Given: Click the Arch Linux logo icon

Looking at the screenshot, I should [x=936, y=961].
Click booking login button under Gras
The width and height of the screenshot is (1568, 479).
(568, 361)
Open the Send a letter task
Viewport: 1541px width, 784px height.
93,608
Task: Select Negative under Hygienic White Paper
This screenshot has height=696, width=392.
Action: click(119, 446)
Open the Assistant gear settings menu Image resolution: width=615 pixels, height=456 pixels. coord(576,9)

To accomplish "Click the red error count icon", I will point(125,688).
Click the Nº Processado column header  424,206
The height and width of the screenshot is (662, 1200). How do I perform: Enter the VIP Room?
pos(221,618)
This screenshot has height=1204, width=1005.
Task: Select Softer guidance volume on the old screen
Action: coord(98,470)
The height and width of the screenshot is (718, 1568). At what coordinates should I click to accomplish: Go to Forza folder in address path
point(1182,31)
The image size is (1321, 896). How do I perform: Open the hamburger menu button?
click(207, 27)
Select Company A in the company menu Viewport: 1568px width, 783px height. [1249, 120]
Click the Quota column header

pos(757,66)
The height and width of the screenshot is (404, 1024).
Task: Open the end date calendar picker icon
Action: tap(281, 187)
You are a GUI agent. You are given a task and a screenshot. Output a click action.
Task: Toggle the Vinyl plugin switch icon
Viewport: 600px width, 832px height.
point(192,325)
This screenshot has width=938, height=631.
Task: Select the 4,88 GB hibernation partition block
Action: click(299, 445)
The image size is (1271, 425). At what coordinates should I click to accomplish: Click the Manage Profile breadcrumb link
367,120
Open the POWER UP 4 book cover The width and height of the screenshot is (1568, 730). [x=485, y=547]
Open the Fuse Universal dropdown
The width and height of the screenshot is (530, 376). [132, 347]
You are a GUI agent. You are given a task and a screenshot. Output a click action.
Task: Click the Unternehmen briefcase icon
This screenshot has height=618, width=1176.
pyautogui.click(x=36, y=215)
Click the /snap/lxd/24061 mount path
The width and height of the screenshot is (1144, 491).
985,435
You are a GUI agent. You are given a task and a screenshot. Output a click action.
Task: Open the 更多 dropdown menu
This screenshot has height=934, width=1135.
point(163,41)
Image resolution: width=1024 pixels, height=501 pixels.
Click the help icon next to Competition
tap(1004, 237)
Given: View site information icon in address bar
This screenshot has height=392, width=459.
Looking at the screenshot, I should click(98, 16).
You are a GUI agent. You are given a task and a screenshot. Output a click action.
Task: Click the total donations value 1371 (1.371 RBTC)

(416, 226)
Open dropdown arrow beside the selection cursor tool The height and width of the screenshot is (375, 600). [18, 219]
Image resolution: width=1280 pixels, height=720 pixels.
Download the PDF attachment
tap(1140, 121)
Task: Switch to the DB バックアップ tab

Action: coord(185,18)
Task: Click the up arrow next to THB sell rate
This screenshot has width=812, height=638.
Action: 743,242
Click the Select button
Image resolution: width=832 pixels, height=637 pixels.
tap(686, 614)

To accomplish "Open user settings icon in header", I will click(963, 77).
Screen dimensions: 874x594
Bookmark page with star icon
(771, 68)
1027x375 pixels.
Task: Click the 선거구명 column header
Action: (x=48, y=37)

- What is expected: Without leaving anything out, retype the material exactly.

- Answer to this problem:
Given: Click the Arch Linux logo icon

Looking at the screenshot, I should [x=936, y=961].
Click booking login button under Gras
The width and height of the screenshot is (1568, 479).
(568, 361)
Open the Send a letter task
Viewport: 1541px width, 784px height.
93,608
Task: Select Negative under Hygienic White Paper
This screenshot has height=696, width=392.
Action: click(119, 446)
Open the Assistant gear settings menu Image resolution: width=615 pixels, height=456 pixels. coord(576,9)

To accomplish "Click the red error count icon", I will point(125,688).
Click the Nº Processado column header  424,206
The height and width of the screenshot is (662, 1200). How do I perform: Enter the VIP Room?
pos(221,618)
This screenshot has height=1204, width=1005.
Task: Select Softer guidance volume on the old screen
Action: coord(98,470)
The height and width of the screenshot is (718, 1568). At what coordinates should I click to accomplish: Go to Forza folder in address path
point(1182,31)
The image size is (1321, 896). How do I perform: Open the hamburger menu button?
click(207, 27)
Select Company A in the company menu Viewport: 1568px width, 783px height. [1249, 120]
Click the Quota column header

pos(757,66)
The height and width of the screenshot is (404, 1024).
Task: Open the end date calendar picker icon
Action: tap(281, 187)
You are a GUI agent. You are given a task and a screenshot. Output a click action.
Task: Toggle the Vinyl plugin switch icon
Viewport: 600px width, 832px height.
point(192,325)
This screenshot has width=938, height=631.
Task: Select the 4,88 GB hibernation partition block
Action: click(299, 445)
The image size is (1271, 425). At what coordinates should I click to accomplish: Click the Manage Profile breadcrumb link
367,120
Open the POWER UP 4 book cover The width and height of the screenshot is (1568, 730). [x=485, y=547]
Open the Fuse Universal dropdown
The width and height of the screenshot is (530, 376). [132, 347]
You are a GUI agent. You are given a task and a screenshot. Output a click action.
Task: Click the Unternehmen briefcase icon
This screenshot has height=618, width=1176.
pyautogui.click(x=36, y=215)
Click the /snap/lxd/24061 mount path
The width and height of the screenshot is (1144, 491).
985,435
You are a GUI agent. You are given a task and a screenshot. Output a click action.
Task: Open the 更多 dropdown menu
This screenshot has height=934, width=1135.
point(163,41)
Image resolution: width=1024 pixels, height=501 pixels.
Click the help icon next to Competition
tap(1004, 237)
Given: View site information icon in address bar
This screenshot has height=392, width=459.
Looking at the screenshot, I should click(98, 16).
You are a GUI agent. You are given a task and a screenshot. Output a click action.
Task: Click the total donations value 1371 (1.371 RBTC)

(416, 226)
Open dropdown arrow beside the selection cursor tool The height and width of the screenshot is (375, 600). [18, 219]
Image resolution: width=1280 pixels, height=720 pixels.
Download the PDF attachment
tap(1140, 121)
Task: Switch to the DB バックアップ tab

Action: coord(185,18)
Task: Click the up arrow next to THB sell rate
This screenshot has width=812, height=638.
Action: 743,242
Click the Select button
Image resolution: width=832 pixels, height=637 pixels.
tap(686, 614)

To accomplish "Open user settings icon in header", I will click(963, 77).
Screen dimensions: 874x594
Bookmark page with star icon
(771, 68)
1027x375 pixels.
Task: Click the 선거구명 column header
Action: (x=48, y=37)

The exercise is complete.